# Exercise details
Each line below that holds the word "yellow" counts once. Say how many such lines there are, and no more.

(Stored data)
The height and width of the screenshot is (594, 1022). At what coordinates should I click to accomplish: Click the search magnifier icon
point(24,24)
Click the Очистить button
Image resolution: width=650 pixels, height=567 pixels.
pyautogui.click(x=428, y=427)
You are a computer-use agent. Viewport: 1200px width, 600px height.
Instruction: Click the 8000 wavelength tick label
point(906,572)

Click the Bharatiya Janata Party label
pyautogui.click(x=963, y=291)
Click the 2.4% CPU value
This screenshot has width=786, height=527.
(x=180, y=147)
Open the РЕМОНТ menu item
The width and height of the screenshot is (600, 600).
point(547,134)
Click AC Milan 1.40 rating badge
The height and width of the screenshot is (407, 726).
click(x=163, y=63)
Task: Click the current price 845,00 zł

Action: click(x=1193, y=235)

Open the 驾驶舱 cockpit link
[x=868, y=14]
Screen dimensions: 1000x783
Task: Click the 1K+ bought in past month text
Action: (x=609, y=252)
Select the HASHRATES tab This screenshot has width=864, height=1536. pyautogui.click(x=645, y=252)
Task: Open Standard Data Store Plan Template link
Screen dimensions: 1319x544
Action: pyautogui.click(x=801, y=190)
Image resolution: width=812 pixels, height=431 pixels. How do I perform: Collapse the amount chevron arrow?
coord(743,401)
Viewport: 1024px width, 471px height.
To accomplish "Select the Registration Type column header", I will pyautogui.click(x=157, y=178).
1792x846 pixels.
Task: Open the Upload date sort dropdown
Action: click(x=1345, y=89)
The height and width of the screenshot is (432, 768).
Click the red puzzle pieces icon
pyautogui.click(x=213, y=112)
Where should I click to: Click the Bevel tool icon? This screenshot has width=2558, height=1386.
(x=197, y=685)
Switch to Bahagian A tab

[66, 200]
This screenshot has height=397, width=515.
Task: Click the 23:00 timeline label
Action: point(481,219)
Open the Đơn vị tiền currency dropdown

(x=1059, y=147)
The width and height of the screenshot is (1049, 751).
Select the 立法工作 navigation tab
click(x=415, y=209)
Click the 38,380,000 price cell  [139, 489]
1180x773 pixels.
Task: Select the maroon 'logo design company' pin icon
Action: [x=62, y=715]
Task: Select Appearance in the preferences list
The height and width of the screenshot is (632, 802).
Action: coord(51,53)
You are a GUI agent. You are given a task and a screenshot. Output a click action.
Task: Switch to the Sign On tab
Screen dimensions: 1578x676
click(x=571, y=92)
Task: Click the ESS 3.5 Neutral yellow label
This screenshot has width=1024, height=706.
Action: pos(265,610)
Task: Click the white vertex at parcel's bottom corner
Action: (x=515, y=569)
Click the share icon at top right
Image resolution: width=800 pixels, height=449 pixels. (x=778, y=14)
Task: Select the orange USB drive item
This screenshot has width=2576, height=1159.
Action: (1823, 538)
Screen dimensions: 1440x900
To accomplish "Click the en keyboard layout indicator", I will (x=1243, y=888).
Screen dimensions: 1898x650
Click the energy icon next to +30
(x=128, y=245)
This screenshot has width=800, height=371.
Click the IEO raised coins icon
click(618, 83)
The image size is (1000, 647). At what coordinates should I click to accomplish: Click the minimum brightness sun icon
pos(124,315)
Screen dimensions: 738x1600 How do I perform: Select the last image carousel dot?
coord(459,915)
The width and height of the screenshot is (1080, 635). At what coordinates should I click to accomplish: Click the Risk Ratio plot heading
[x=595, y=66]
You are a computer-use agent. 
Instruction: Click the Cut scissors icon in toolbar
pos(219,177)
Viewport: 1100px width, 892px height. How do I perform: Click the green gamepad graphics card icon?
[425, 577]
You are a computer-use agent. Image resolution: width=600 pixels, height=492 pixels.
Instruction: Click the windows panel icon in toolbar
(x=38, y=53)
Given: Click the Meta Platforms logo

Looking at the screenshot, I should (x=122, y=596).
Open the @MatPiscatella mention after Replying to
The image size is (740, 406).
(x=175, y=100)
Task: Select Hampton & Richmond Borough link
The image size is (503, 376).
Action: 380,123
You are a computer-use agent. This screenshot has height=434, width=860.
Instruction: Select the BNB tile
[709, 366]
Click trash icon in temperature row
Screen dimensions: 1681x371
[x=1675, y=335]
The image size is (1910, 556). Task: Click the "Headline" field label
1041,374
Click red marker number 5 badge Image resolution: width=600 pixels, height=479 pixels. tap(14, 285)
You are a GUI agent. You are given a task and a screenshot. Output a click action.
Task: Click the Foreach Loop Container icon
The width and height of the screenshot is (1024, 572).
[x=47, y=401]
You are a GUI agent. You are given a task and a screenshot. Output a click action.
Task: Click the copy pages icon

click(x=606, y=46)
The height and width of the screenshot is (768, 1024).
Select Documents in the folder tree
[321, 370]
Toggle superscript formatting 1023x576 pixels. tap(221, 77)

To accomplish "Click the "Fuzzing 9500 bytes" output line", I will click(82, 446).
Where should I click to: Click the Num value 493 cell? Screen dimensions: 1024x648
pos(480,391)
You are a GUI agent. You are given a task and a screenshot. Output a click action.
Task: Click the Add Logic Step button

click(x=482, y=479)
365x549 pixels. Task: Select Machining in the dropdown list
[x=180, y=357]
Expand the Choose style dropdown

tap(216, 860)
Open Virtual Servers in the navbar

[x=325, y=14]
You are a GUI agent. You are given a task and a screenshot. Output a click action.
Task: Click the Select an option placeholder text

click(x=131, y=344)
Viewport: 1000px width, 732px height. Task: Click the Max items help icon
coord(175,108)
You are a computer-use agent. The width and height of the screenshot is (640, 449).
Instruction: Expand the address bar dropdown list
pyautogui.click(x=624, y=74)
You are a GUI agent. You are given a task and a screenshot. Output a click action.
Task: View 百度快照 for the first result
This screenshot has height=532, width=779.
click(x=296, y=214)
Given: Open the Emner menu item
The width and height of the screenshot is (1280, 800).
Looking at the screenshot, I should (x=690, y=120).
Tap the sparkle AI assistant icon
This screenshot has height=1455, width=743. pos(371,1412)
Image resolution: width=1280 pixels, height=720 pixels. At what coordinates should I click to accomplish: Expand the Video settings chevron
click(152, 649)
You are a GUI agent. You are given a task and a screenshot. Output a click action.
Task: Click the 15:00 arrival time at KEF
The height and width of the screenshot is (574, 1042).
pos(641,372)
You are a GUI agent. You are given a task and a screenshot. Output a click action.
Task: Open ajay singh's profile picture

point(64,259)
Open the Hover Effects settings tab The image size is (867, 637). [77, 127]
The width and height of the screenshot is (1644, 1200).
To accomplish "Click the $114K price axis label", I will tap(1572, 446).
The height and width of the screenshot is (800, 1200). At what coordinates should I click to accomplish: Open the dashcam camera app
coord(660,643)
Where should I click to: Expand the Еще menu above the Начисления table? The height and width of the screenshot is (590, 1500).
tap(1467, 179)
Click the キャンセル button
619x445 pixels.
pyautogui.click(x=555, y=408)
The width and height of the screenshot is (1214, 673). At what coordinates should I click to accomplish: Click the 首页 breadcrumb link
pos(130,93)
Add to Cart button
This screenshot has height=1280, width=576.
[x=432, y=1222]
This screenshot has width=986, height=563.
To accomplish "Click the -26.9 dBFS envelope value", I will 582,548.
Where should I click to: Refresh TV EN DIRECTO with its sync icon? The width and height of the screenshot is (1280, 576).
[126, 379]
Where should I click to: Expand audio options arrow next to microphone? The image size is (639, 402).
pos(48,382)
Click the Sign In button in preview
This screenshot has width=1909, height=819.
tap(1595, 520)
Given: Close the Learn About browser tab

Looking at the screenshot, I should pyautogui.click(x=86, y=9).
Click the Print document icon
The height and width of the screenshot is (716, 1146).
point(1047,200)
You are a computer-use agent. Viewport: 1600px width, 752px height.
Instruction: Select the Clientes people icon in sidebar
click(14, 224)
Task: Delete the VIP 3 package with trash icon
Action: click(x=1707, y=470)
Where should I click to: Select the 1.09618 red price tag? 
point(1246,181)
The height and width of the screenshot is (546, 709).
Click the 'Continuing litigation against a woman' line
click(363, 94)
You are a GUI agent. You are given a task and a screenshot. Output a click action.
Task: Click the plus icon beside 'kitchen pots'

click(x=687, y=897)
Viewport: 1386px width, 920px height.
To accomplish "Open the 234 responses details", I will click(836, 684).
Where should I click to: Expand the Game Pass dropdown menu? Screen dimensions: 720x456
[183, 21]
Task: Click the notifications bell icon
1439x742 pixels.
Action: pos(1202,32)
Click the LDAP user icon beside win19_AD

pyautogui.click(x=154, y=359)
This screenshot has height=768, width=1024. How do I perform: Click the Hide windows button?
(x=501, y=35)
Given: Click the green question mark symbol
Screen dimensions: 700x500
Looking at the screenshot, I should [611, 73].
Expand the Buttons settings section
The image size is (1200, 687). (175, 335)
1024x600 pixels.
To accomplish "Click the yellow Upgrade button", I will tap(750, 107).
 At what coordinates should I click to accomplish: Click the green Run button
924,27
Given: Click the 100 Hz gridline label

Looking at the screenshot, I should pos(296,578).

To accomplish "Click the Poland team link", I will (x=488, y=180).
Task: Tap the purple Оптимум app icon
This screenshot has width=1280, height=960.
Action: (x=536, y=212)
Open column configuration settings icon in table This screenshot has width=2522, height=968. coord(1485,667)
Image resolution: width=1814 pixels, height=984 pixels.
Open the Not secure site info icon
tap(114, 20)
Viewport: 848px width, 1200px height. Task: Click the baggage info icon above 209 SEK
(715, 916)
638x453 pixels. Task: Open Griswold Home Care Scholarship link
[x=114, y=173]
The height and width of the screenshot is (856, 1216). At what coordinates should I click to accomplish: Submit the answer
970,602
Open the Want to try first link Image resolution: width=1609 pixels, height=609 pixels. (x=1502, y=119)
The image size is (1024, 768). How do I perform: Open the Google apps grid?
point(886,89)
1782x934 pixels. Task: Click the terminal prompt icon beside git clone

# Written reply
2